• **REQUIRED TASKS**
1: According to the St. Louis planning excerpt, how many abandoned lots in the city does the Land Reutilization Authority hold?
2: Reproduce the passage of the St. Louis planning excerpt from "The St. Louis" to "incremental sustainable development.".

• **PAGE EXCERPT**
......
Vandegrove by UIC - vandegrove.com
{“South Grove” is opened for development by a new Taylor Avenue and roundabout at Vandeventer}

Vandegrove by UIC - vandegrove.com
{“McRee Commercial” is revived as an important connection in the central city}

The St. Louis Planning and Urban Design Agency lacks the resources to be proactive. Most other city entities, Land Reutilization Authority (holder of 10,000 abandoned lots in the city), Department of Parks, Recreation and Forestry, face similar challenges. The recently adopted master plans on record at City Hall are largely for parks (Lafayette Square, Forest Park, Riverfront Trail, Gateway Mall, etc.), have been produced by consultants and paid for by non-profit entities, or an occassional grant. While this can result in good and bad, it’s not a model for community engagement, civic discourse and incremental sustainable development.
......
• **STORED DATA**

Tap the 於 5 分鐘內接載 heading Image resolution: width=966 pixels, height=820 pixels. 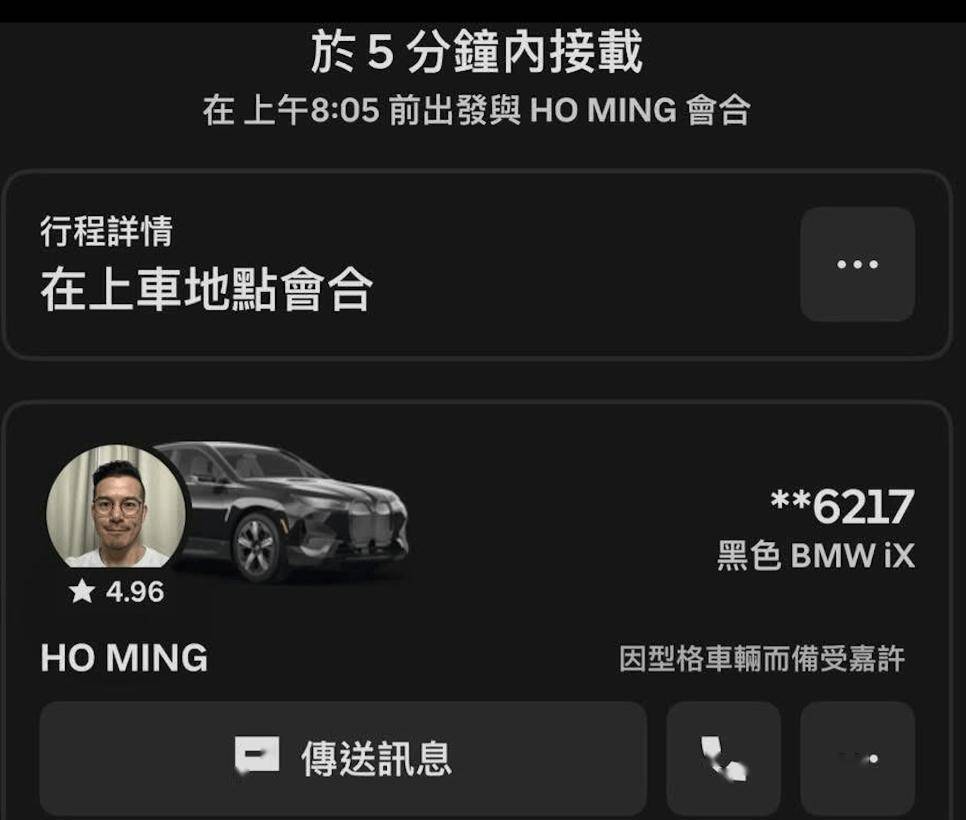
......
• **WRITTEN RESPONSES**
1: 10,000

2:
The St. Louis Planning and Urban Design Agency lacks the resources to be proactive. Most other city entities, Land Reutilization Authority (holder of 10,000 abandoned lots in the city), Department of Parks, Recreation and Forestry, face similar challenges. The recently adopted master plans on record at City Hall are largely for parks (Lafayette Square, Forest Park, Riverfront Trail, Gateway Mall, etc.), have been produced by consultants and paid for by non-profit entities, or an occassional grant. While this can result in good and bad, it’s not a model for community engagement, civic discourse and incremental sustainable development.